- **TASK OBJECTIVE**
From the entries below, copy every line that has the word "agent".

Data extracted from a collection
##########

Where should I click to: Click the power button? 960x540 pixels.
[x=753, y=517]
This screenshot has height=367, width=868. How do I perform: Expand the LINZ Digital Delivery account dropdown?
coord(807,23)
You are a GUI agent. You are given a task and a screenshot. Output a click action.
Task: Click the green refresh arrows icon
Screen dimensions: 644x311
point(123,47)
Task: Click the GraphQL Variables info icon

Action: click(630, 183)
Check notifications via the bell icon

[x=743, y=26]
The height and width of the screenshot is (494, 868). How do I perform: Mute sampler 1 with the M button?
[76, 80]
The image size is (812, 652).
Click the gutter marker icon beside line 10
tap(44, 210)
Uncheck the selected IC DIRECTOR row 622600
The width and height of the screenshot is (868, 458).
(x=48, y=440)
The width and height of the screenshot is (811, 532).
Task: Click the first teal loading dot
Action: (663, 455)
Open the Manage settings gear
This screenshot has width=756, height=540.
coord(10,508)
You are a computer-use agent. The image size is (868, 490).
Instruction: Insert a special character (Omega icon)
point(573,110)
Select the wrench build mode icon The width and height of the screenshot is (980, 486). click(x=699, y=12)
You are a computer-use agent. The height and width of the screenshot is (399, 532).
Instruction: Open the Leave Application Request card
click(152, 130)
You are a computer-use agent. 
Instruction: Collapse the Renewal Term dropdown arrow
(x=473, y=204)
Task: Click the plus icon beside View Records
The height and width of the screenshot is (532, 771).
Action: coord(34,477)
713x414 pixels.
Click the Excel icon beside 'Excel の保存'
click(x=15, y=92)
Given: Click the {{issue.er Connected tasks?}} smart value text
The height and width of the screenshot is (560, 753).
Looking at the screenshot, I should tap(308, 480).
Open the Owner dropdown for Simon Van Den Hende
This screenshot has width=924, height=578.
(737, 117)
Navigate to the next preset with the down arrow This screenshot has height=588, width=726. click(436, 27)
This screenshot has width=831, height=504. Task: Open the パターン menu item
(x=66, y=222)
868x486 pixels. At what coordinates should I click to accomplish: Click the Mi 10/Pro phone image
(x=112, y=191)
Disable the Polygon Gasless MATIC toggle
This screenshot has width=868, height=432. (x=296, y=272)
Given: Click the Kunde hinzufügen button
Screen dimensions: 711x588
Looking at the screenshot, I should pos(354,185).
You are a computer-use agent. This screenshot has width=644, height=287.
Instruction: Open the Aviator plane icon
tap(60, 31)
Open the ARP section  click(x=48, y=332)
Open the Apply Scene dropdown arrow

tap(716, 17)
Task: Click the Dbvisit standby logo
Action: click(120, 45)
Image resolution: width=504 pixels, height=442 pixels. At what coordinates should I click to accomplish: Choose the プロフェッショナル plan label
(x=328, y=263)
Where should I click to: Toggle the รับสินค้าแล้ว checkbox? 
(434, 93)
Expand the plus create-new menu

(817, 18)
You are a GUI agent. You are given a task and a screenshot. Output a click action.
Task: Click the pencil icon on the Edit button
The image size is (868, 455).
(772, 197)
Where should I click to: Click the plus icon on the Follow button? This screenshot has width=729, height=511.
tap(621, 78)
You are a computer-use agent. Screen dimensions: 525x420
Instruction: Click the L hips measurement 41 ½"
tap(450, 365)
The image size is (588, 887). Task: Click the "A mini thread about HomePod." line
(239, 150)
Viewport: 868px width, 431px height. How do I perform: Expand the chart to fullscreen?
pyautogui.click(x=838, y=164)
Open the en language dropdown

##########

- **SOLUTION TO THIS EXERCISE**
You are a GUI agent. You are given a task and a screenshot. Output a click action.
You are a computer-use agent. The image size is (868, 490).
You are a computer-use agent. The height and width of the screenshot is (399, 532).
You are a computer-use agent. 
You are a computer-use agent. This screenshot has width=644, height=287.
You are a GUI agent. You are given a task and a screenshot. Output a click action.
You are a computer-use agent. Screen dimensions: 525x420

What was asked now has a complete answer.